SUMMARY OF THE INVENTION
This invention is directed to a thermal control apparatus, a deposition control method, and a multiple patterning compounds deposition method. A thermal control apparatus that has features of this invention comprises a temperature control device that is operatively connected to a scanning probe microscope tip. The tip is capable of being coated with at least one patterning compound, or ink, and the temperature control device alters the temperature of the patterning compound more than the average temperature of the environment of the tip.
Another aspect of this invention provides a deposition control method comprising providing a surface or substrate and a scanning probe microscope tip coated with at least one patterning compound. When the patterning compound is in contact with the substrate, the temperature of the patterning compound is altered so that it becomes mobile or immobile. In its mobile phase, the compound can be deposited to the substrate in a desired pattern. The temperature of the patterning compound is altered more than the average temperature of the environment of the tip.
Another aspect of the present invention provides a method for depositing multiple patterning compounds. The method comprises providing a substrate and a scanning probe microscope tip coated with at least two patterning compounds in order of their different melting temperatures, e.g. coating the tip with the compound with the highest melting temperature first. The temperature of the patterning compounds may be altered to allow only those patterning compounds whose immobile-to-mobile temperatures have been reached or exceeded to be deposited onto a substrate in contact with the patterning compound.
BRIEF DESCRIPTION OF THE DRAWINGS
A more complete appreciation of the invention will be readily obtained by reference to the following Description of the Example Embodiments and the accompanying drawings.
FIG. 1 schematically illustrates an apparatus of the invention.
FIG. 2 shows ellipsometry data regarding the deposition of OPA onto an AFM tip.
FIG. 3 shows a micrograph of OPA written onto mica using tDPN at different temperatures.
FIG. 4 shows a friction image of the sample shown in FIG. 3.
FIG. 5 shows three lines written by tDPN, two of which were made after the heating was turned off.
FIG. 6 shows a micrograph of a line of PDDT written by tDPN.
FIG. 7 shows a micrograph of lines of indium written by tDPN
DETAILED DESCRIPTION OF THE EXAMPLE EMBODIMENTS
Although it has been widely assumed that DPN requires a water meniscus to transfer ink from an AFM tip to a surface, it has been shown that transfer can occur under xeric conditions, a method called "dry deposition." Recent studies of dry deposition have led to a number of insights into how DPN can be extended beyond "wet" inks. For example, deposition should be possible at high temperatures (i.e., above the boiling point of water) and, thus, temperature could be used to control deposition.
Thermal DPN (tDPN) enhances traditional DPN in many ways. First, it can allow exquisite control over writing. Deposition may be turned on or off and the deposition rate changed without breaking contact with the surface. Secondly, the inks used have can have lower surface mobilities once cooled and so are able to achieve higher spatial resolution. Thirdly, imaging with a cool tip may not contaminate the surface. This allows in situ confirmation of the deposited pattern without fear of contamination. Finally, tDPN expands the range of useable inks.
This method may utilize patterning compounds with high melting temperatures. Patterning compounds with high melting temperatures generally have low vapor pressures and diffuse more slowly than compounds with low melting temperatures. This characteristic helps limit the amount of bleeding and makes it possible to perform the method in a vacuum enclosure.

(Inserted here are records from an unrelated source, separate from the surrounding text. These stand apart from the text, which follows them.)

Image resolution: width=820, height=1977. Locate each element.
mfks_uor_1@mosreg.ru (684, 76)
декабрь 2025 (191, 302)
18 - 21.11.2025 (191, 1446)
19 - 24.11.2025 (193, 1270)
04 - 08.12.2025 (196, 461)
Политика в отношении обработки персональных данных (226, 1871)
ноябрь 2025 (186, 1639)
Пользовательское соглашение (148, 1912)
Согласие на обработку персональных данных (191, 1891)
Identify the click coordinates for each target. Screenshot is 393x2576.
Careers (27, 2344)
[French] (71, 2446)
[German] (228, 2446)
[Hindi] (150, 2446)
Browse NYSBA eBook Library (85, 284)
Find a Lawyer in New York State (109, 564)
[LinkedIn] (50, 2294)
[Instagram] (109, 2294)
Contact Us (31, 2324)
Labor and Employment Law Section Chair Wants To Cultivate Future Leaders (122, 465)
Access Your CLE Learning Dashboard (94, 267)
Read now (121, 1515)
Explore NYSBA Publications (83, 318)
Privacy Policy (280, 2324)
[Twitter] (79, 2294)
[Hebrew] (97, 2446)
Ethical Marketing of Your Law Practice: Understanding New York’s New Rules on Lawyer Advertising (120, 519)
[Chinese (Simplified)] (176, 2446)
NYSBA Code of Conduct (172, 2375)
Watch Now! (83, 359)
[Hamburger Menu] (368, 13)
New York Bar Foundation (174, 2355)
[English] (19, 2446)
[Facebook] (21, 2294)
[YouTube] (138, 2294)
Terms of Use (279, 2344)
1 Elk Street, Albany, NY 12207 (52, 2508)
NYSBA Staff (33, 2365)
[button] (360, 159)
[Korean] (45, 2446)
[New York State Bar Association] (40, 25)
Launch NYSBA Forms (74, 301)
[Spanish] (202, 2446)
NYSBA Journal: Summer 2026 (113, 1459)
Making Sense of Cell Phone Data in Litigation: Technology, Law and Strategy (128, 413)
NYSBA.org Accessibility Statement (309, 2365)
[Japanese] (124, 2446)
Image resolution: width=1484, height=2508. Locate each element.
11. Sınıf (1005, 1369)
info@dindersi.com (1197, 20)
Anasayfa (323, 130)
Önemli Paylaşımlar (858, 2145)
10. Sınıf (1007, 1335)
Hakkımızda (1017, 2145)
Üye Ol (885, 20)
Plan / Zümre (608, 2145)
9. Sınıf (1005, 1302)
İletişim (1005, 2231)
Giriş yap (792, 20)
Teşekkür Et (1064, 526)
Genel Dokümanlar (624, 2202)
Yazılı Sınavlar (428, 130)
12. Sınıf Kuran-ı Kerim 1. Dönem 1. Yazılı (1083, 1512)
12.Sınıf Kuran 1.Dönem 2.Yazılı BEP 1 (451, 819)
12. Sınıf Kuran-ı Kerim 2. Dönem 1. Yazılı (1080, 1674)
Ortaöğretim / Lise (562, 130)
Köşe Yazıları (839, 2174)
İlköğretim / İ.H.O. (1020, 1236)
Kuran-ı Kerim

The present invention is primarily directed to thermally controlling the deposition onto a substrate of a patterning compound, coated onto a scanning probe microscope tip. Thermal control allows for deposition independent of time and for deposition to be stopped. This invention may utilize scanning probe microscope tips used in atomic scale imaging such as atomic force microscope (AFM) tips, near field scanning optical microscope tips, scanning tunneling microscope tips, and any other similar devices with a tip that is capable of being coated with a patterning compound and is controllable in three dimensions with respect to a substrate. The invention also has a means for altering the temperature of the patterning compound on the tip sufficiently to allow the patterning compound to transition from immobile to mobile. Once mobile, the patterning compound is free to transfer from the tip to the contact area with the substrate. In its immobile phase, no compound is deposited. The exact order of the steps taken in this method is not critical, as long as they result in a deposit of patterning compound on the substrate. For example, the patterning compound may be contacted to the substrate before or after altering its temperature. A desired pattern may be created by moving the substrate with respect to the tip. A single tip may be used in tDPN or a plurality of parallel tips, each coated with a desired patterning compound may be used. If multiple tips are used, one or more tips may be coated with different patterning compounds.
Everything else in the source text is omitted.